A thyroid nodule is a lump in the thyroid gland and is technically considered a goiter, often identified during routine exams or incidentally through imaging.
What percentage of thyroid nodules are cancerous?
Only about 5% of thyroid nodules are cancerous; the vast majority (95%) are benign.
What are some risk factors for thyroid cancer in a patient with a nodule?
Young age (children/young adults), history of neck/head radiation, and family history of thyroid cancer.
What are common benign causes of thyroid nodules?
Thyroid adenoma, toxic adenoma, toxic multinodular goiter, thyroid cysts, and Hashimoto’s thyroiditis.
What is the first investigation to order when evaluating a thyroid nodule?
Measure TSH (thyroid-stimulating hormone) levels and perform a thyroid ultrasound.
What features on ultrasound raise suspicion for malignancy in a thyroid nodule?
Hypoechoic solid nodules >1 cm, microcalcifications, central vascularity, rapid growth, and nodules taller than wide.
What is thyroid scintigraphy (thyroid scan)?
A nuclear medicine test where iodine or a similar tracer is used to assess thyroid nodule function, especially in low TSH settings.
What does a ‘hot’ nodule on thyroid scintigraphy indicate?
A functioning nodule that takes up iodine—usually benign and rarely cancerous.
What does a ‘cold’ nodule on thyroid scintigraphy indicate?

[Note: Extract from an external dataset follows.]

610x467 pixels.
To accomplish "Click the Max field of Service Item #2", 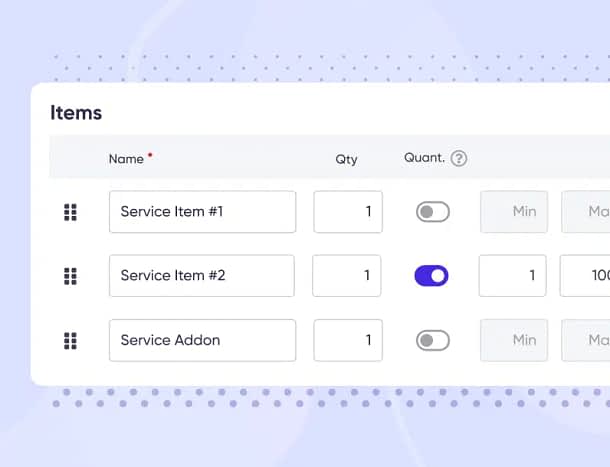I will point(585,276).
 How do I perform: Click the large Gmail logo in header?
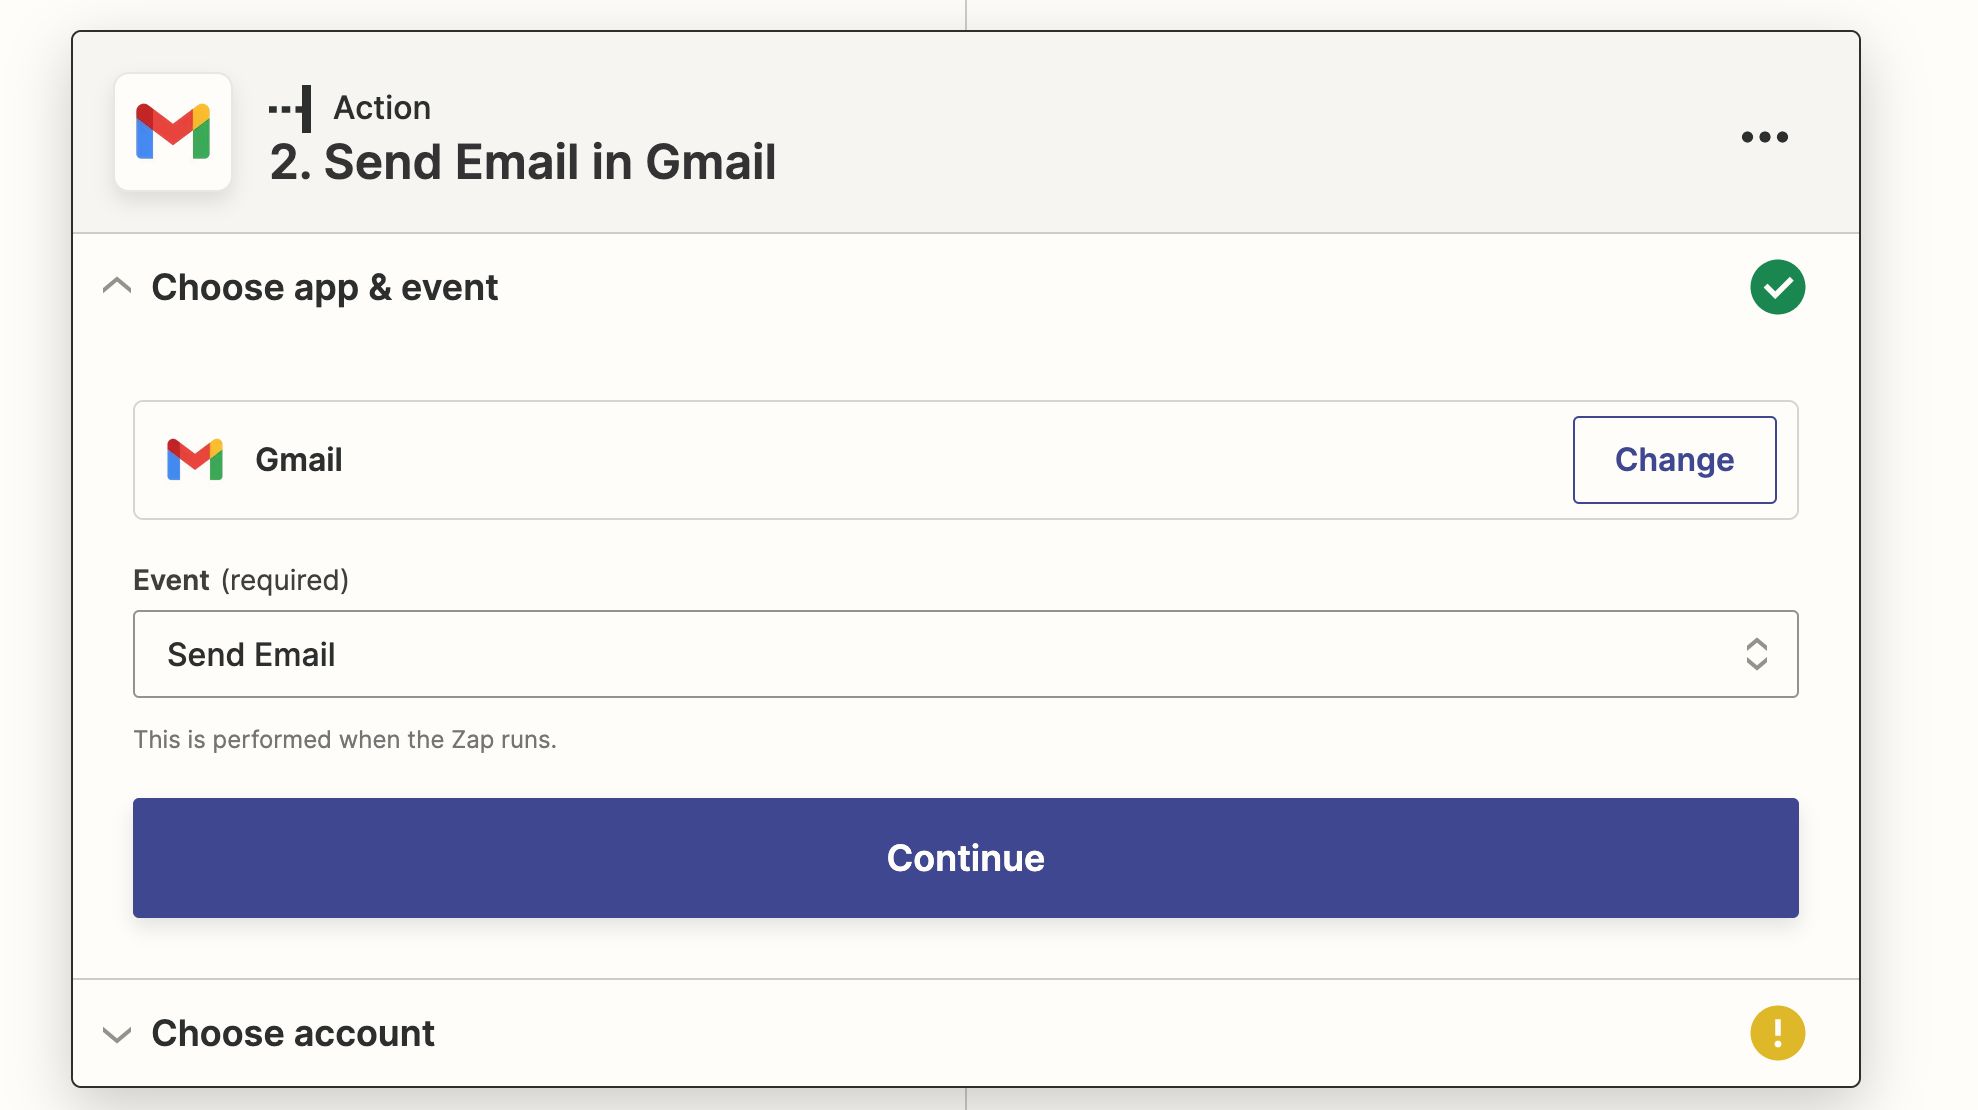(x=173, y=132)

A non-functioning nodule that does not take up iodine—higher suspicion for malignancy and may require FNA.
What are the treatment options for a toxic adenoma identified on scintigraphy?
Surgery (thyroidectomy) or radioactive iodine therapy to ablate the overactive nodule.

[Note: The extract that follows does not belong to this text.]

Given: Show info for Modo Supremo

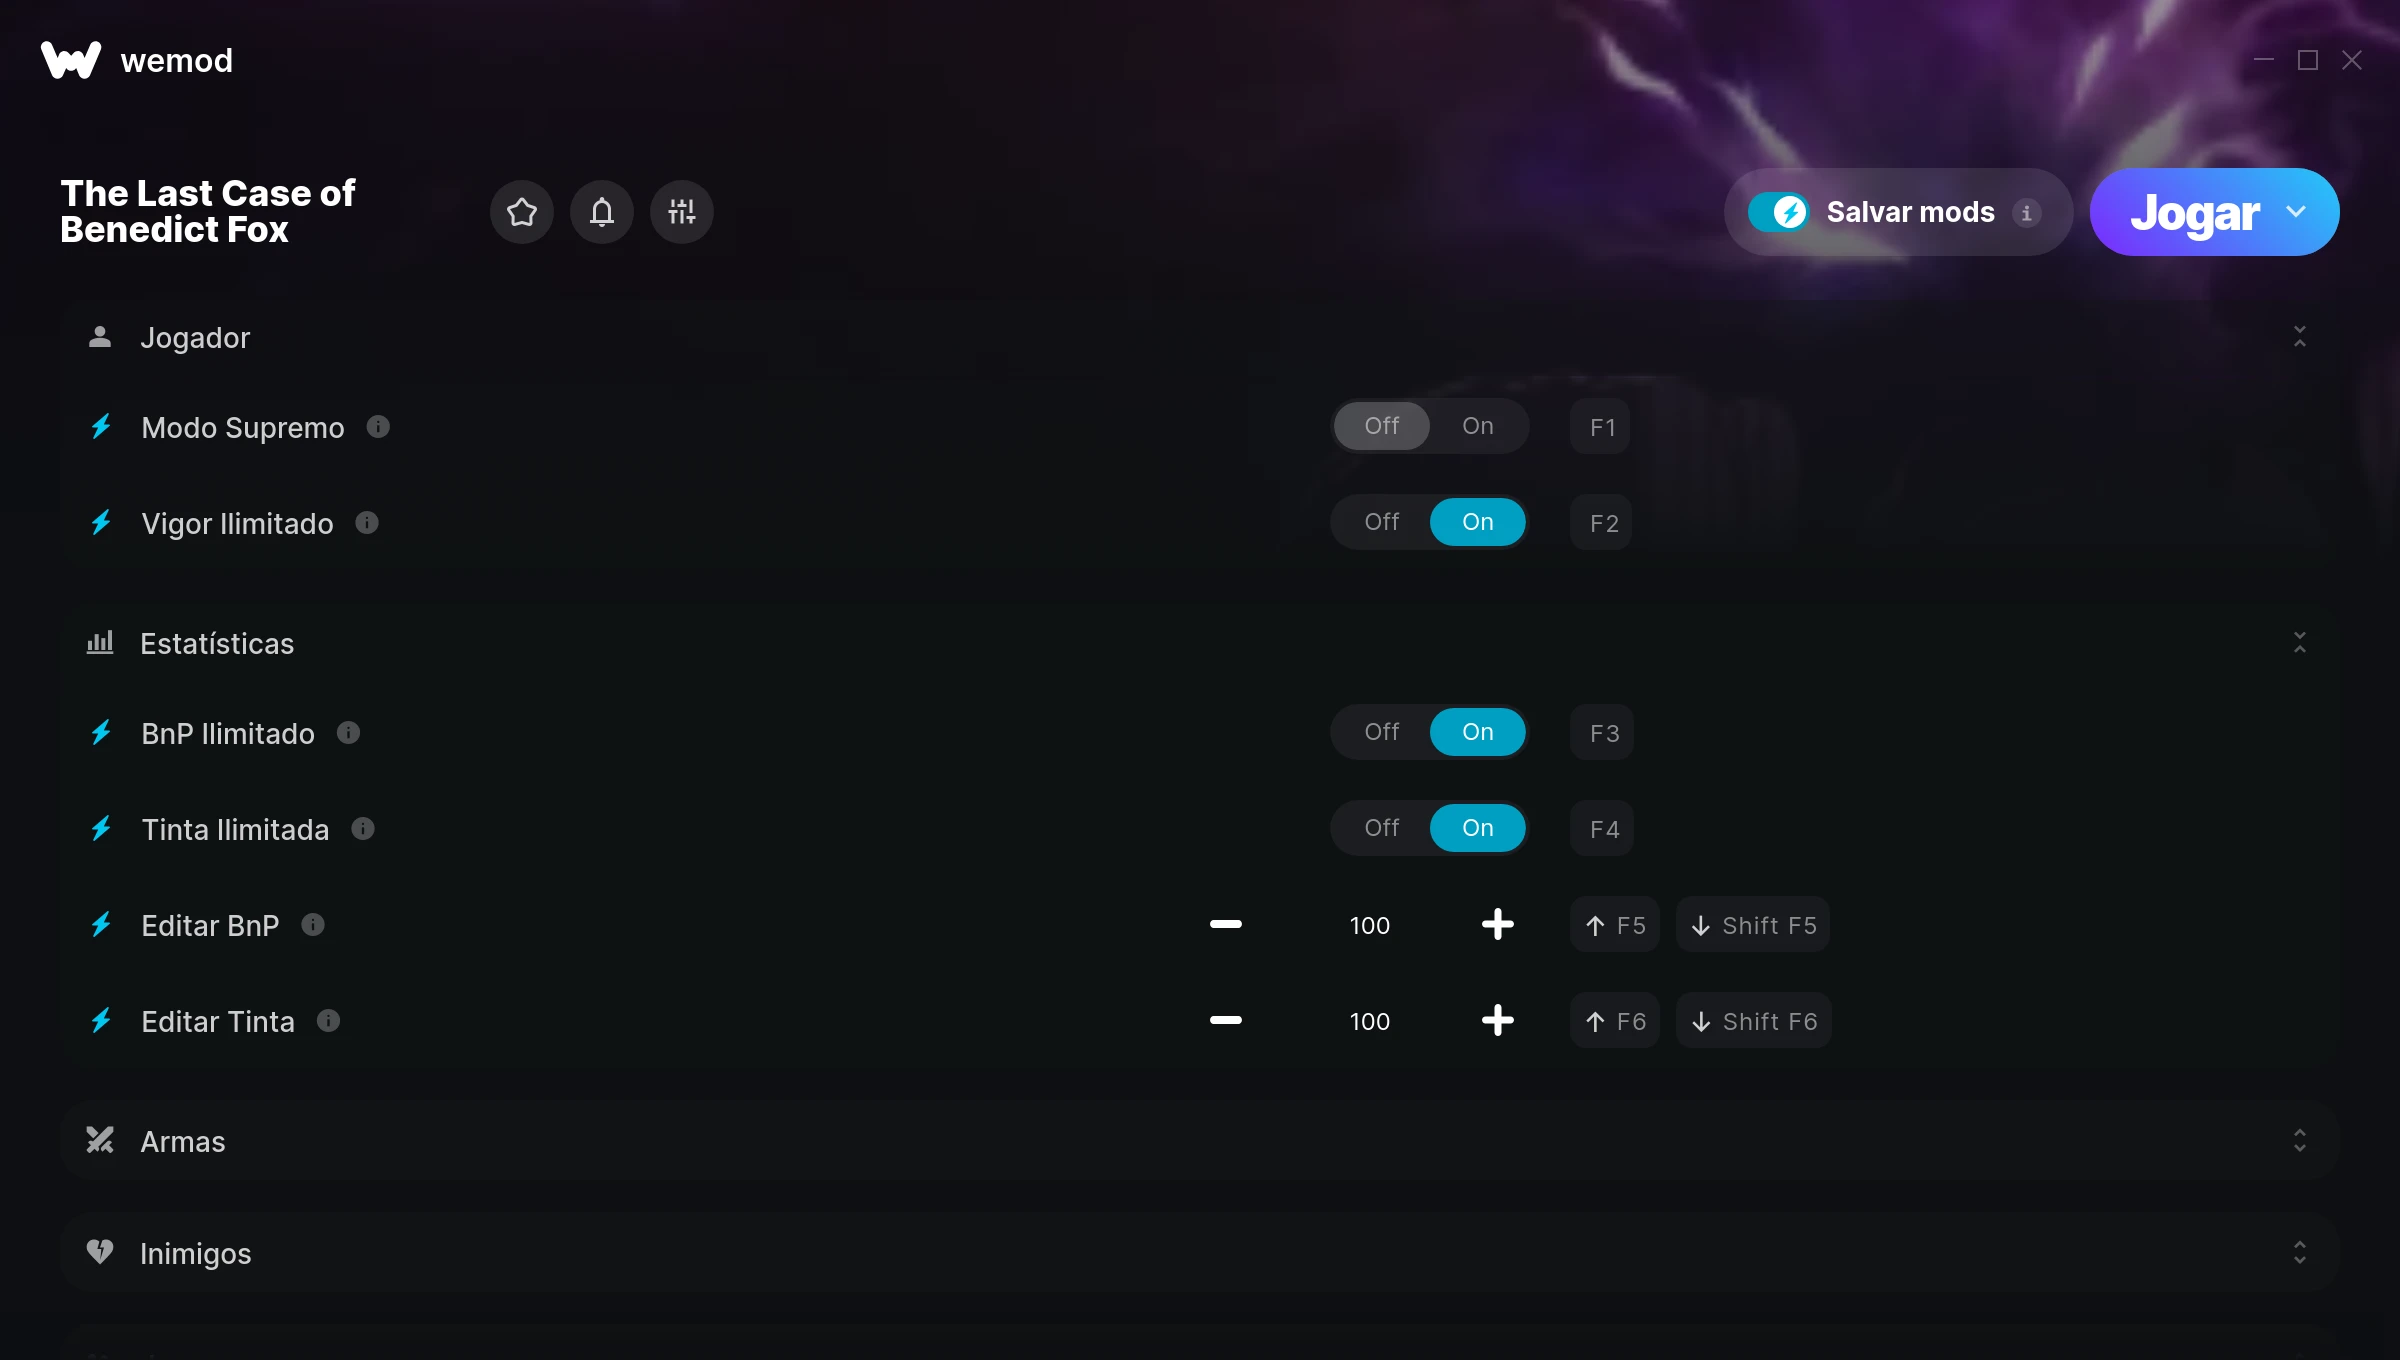Looking at the screenshot, I should (x=378, y=427).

What does a low TSH level typically indicate?
Low TSH usually suggests hyperthyroidism, often due to autonomous thyroid hormone production.
In a patient with a thyroid nodule and low TSH, what test should be ordered next?
A thyroid scintigraphy (radionuclide scan) should be done to assess the function of the nodule.
What type of nodule is suspected when a nodule takes up iodine on scintigraphy in the context of low TSH?
A ‘hot’ nodule (functioning), which is usually benign, commonly a toxic adenoma.
What type of nodule is suspected when a nodule does not take up iodine on scintigraphy in the context of low TSH?
A ‘cold’ nodule (non-functioning), which may be malignant and warrants further evaluation.
What is a likely diagnosis for a patient with a hot nodule, low TSH, and high T3/T4?
Toxic adenoma causing hyperthyroidism.
What is the management for a toxic adenoma?
Radioactive iodine therapy or surgical removal (thyroidectomy).